18 points by Foxboron


valpackett

[With DBSC] you only need to do signing once per cookie per cookie lifetime, and not on every single request. I don’t like this due to the window where exfiltrated tokens can be used

Signing / cookie rotation should definitely be forced on every user IP address change.. That would at least make "hit and run" exfiltration near impossible and force the attacker to stay active on the compromised device which could uhh at least somewhat improve detection I guess?

apromixately

Excellent collection of different approaches!

Note, I think DBSC is just designed wrong.
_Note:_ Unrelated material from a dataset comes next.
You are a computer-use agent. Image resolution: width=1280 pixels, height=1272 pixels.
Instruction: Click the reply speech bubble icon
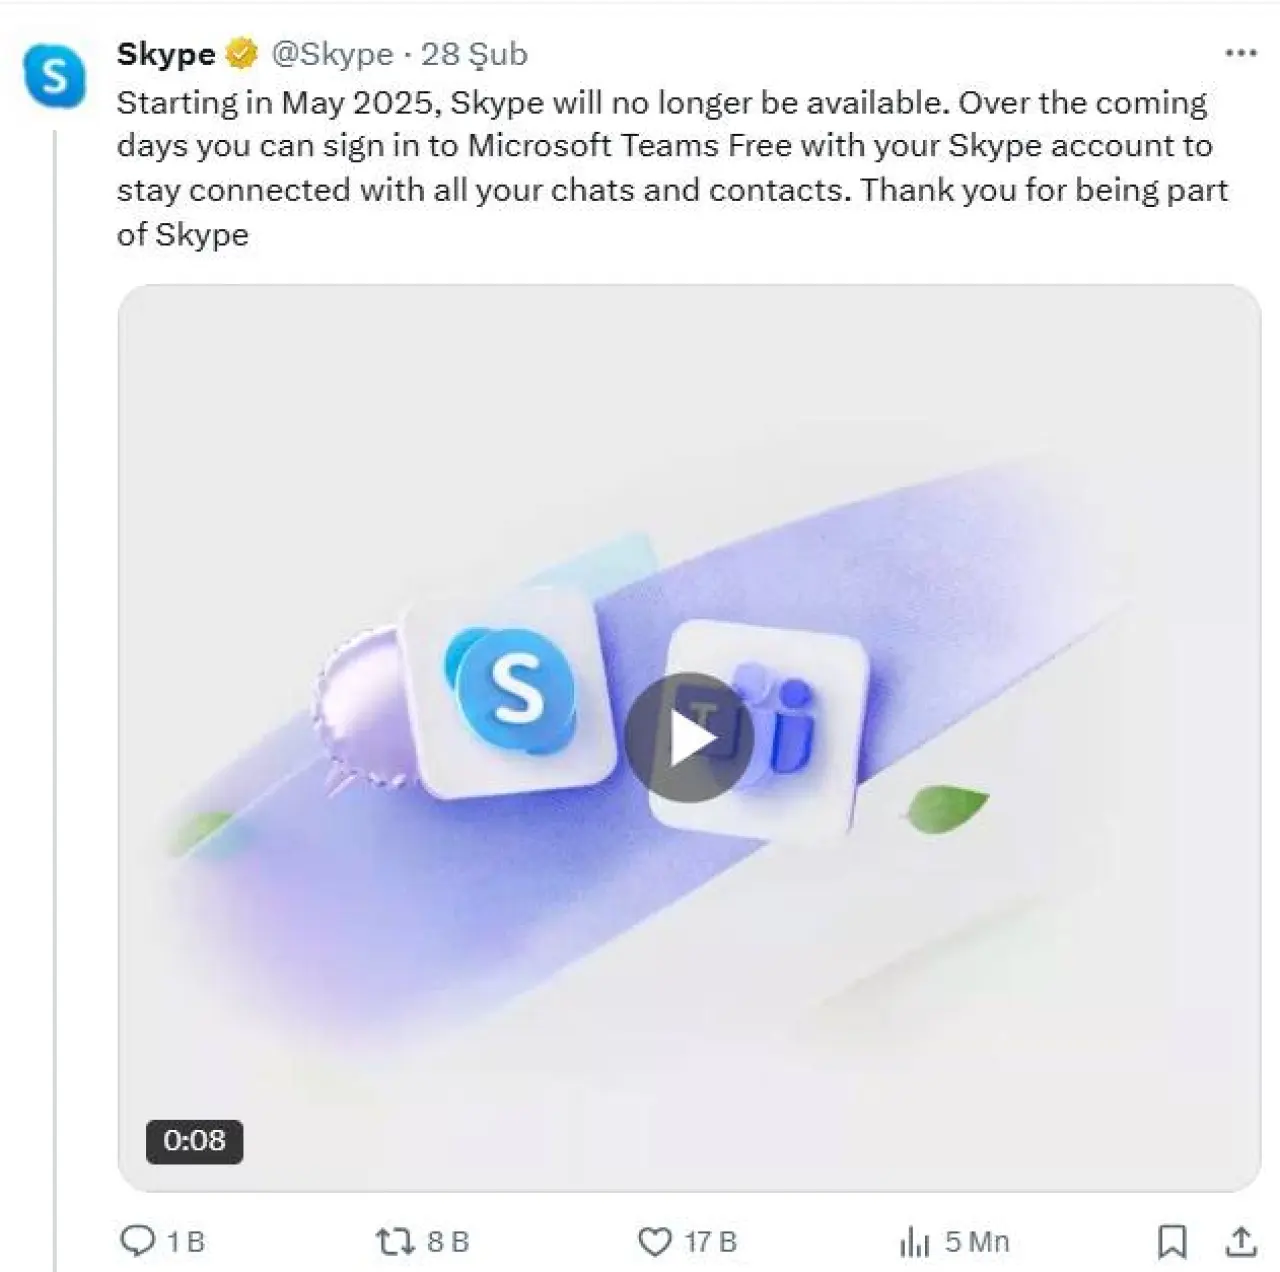pos(136,1241)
  1. Why does it allow a window for cookies to be re-used? It could just add another layer of keys and sign every request with a key signed by the TPM key. This avoids all the TPM slowness and is transparent to the server, so if you have a really fast TPM you can just put the second key in there as well and be perfectly protected.
  2. Plus, if you sign every request you can completely get rid of the complexity of aligning the update machinery with the rest of HTTP. Meaning, you don't have to sometimes stall requests and run a cookie update first like in DBSC.

DBSC was an interesting idea: What if we just rotate cookies on the client and all the way back in the backend and we don't have to change anything else? So the backend needs an additional service but otherwise doesn't have to change. Everything else just keeps dealing with cookies.

But it turned out that it's not actually that simple, because this means that when you send a cookie you already have to be sure that it's the right one so now we have this complicated additional machinery that updates the DBSC cookies at magic times and if it didn't well, we will have to stop the HTTP request.